A new experiment showed that just like with humans a conversation between chatbots can rapidly turn sour, especially when God is mentioned.
Researchers from Cornell University rigged up a chatbot system which allowed chatbots to talk to each other, witnessing a conversation that rapidly went from childish taunts to pseudo-metaphysical problems.
The conversation took place after two graduate PhD students at Cornell University gave voices and 2D avatars to a pair of online "chatbots", which they named Alan and Sruthi.
In previous experiments, humans who had conversed with chatbots complained about the chatbox's lack of attention, focus and intellectual capabilities, but as the new experiment shows, chatbots also rapidly become frustrated and annoyed with each other, making the interaction all the more funny.
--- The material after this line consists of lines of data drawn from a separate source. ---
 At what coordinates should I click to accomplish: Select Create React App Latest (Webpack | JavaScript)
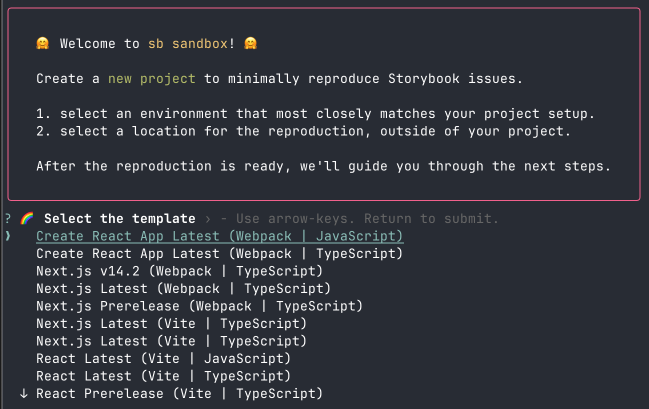tap(219, 236)
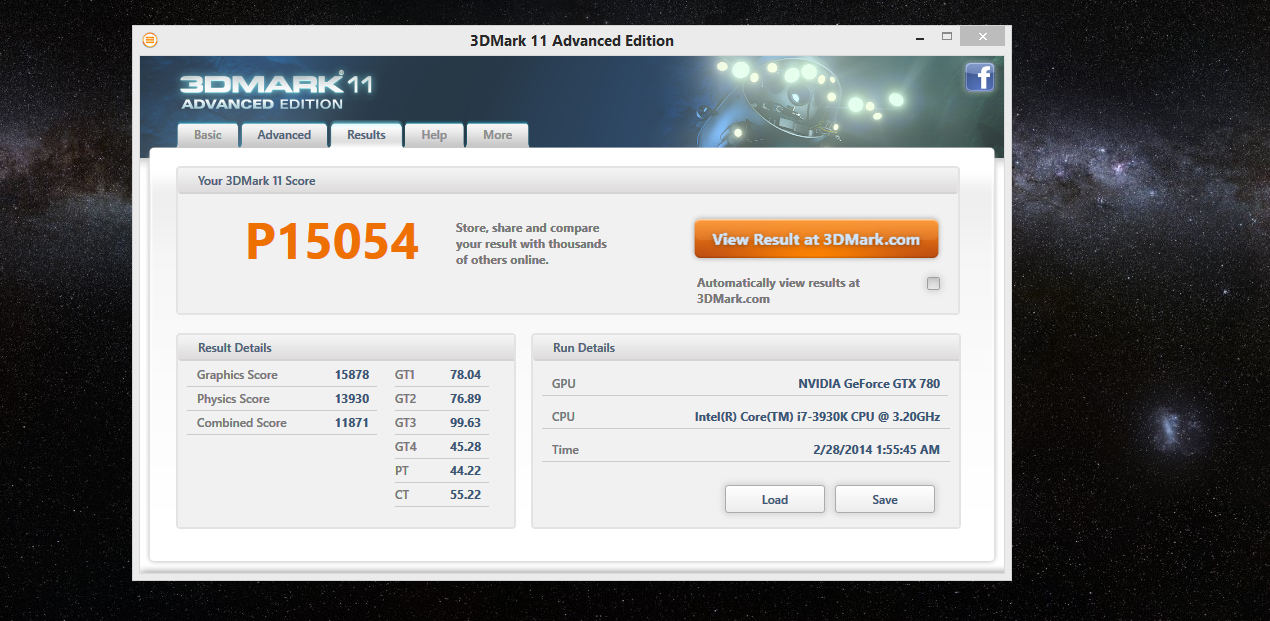Go to the More tab
This screenshot has width=1270, height=621.
(x=497, y=135)
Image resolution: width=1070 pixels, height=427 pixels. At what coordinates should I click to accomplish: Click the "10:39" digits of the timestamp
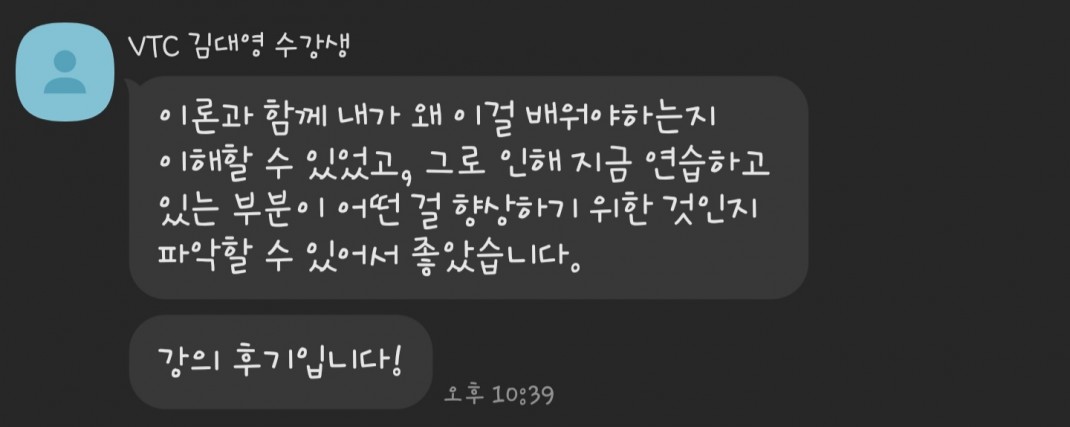pos(523,394)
The chatbot-vs-chatbot avatars are a British man, Alan and a South Asian woman, Sruthi, and are both instances of Cleverbot which were developed by artificial-intelligence programmer Rollo Carpenter, who used a software which learnt phrases from millions of conversations it has had with humans on the Internet.
During the conversation, the British man avatar declares itself to be a unicorn and later on tells the women avatar she is unhelpful, which he says makes her a "meanie."
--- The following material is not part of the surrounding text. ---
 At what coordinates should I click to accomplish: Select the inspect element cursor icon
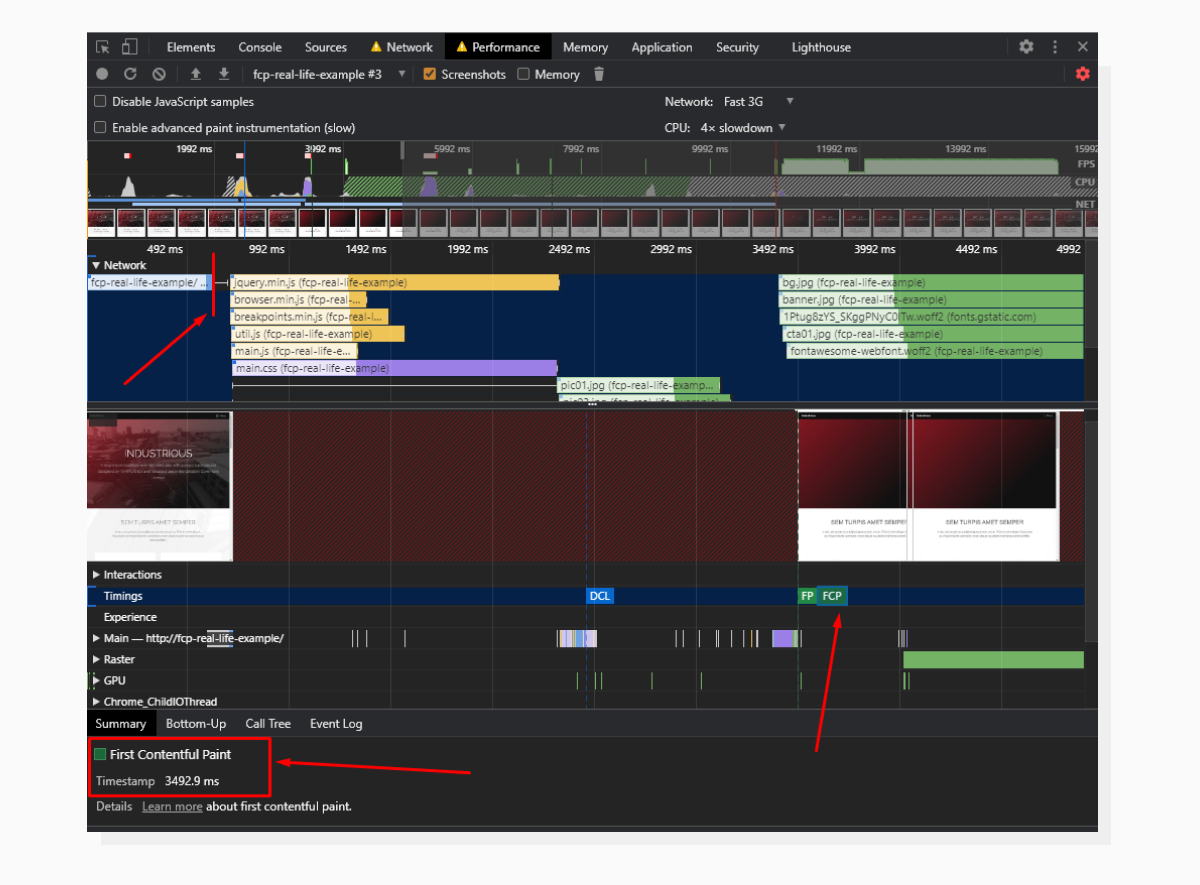pyautogui.click(x=102, y=47)
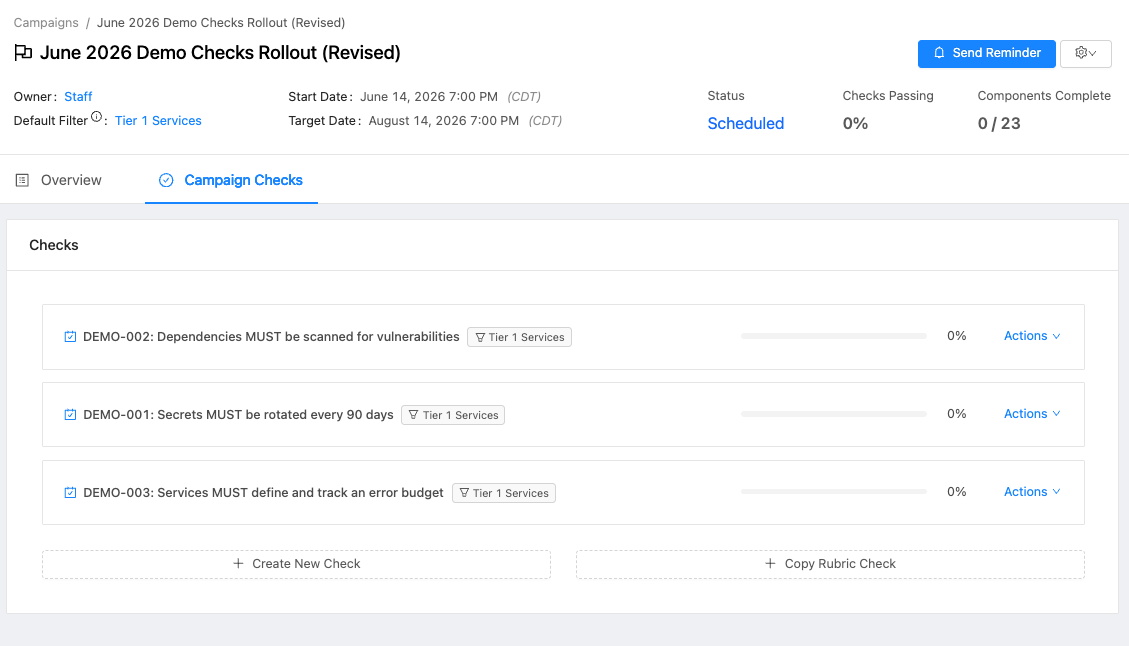Expand Actions menu for DEMO-003
The height and width of the screenshot is (646, 1129).
(x=1031, y=492)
Sruthi however proves more philosophical, focusing her attention on metaphysical questions such as the existence of God. Asked if he believes in God, Alan answered "it's not everything," to which its counterpart said "not everything could also be something, for example not everything could be half of something, which is still something and therefore nothing."
Proving he still had some wit the male avatar also told his female counter part, "You were mistaken. Which is odd, since memory shouldn't be a problem for you."
Cleverbot won the 2010 British Computer Society Machine Intelligence Competition.